Hi @data-engineer-d, First I would like to explain Liquid Clustering:-
Now, seeing your problem,
- You mentioned that after enabling liquid clustering, the number of files increased from around 4300 to 7900, even though the table size remained similar.
- This behaviour is expected due to the way liquid clustering works. When you optimize a table, it reorganizes the data into ZCubes. Some files may be split or merged to form these ZCubes.
- The increase in the number of files doesn’t necessarily mean a decrease in data per file.

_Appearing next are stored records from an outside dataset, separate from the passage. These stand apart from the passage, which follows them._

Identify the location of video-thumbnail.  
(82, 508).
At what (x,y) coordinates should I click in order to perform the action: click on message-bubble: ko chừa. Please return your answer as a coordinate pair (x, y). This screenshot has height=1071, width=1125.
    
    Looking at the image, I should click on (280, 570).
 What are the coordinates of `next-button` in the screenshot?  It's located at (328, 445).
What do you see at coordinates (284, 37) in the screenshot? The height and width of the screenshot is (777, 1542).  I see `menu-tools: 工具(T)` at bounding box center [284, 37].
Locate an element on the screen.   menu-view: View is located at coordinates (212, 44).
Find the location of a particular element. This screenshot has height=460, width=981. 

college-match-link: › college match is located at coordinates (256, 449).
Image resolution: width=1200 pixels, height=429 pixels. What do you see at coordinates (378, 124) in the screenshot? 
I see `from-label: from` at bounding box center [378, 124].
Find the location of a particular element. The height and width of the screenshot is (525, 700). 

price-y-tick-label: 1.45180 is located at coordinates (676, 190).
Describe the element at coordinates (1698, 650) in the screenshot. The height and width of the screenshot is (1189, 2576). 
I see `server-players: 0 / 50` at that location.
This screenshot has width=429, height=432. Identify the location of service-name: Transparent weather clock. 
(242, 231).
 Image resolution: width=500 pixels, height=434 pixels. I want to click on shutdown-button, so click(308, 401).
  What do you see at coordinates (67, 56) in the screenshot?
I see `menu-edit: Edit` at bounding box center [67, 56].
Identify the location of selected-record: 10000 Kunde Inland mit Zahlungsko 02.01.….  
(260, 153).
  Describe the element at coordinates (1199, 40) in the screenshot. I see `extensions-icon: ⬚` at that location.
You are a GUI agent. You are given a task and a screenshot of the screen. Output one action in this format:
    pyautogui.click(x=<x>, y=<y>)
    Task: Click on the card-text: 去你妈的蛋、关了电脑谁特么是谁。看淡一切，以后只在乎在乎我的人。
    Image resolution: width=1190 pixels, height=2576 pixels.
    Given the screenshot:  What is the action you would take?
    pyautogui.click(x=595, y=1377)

Instead, it reflects the new organization of data into more efficient clusters.
To justify this increase, consider the following factors:
- If your data has skewed distributions (e.g., some values are more frequent than others), liquid clustering might create more files to evenly distribute the data.
- The clustering columns matter. If the two columns used for clustering have high cardinality (many distinct values), it could lead to more files.
- Despite the increased file count, query performance should improve due to better data skipping and locality.
- Check if the new files are compressed efficiently. Sometimes, smaller files can still hold a significant amount of data due to better compression.
- Monitor query performance after liquid clustering. If it’s improved, the increase in files is likely beneficial.
Remember that liquid clustering optimizes query efficiency, and the increase in files is a trade-off for better performance. If your queries are faster, it’s a sign that the approach is working as intended!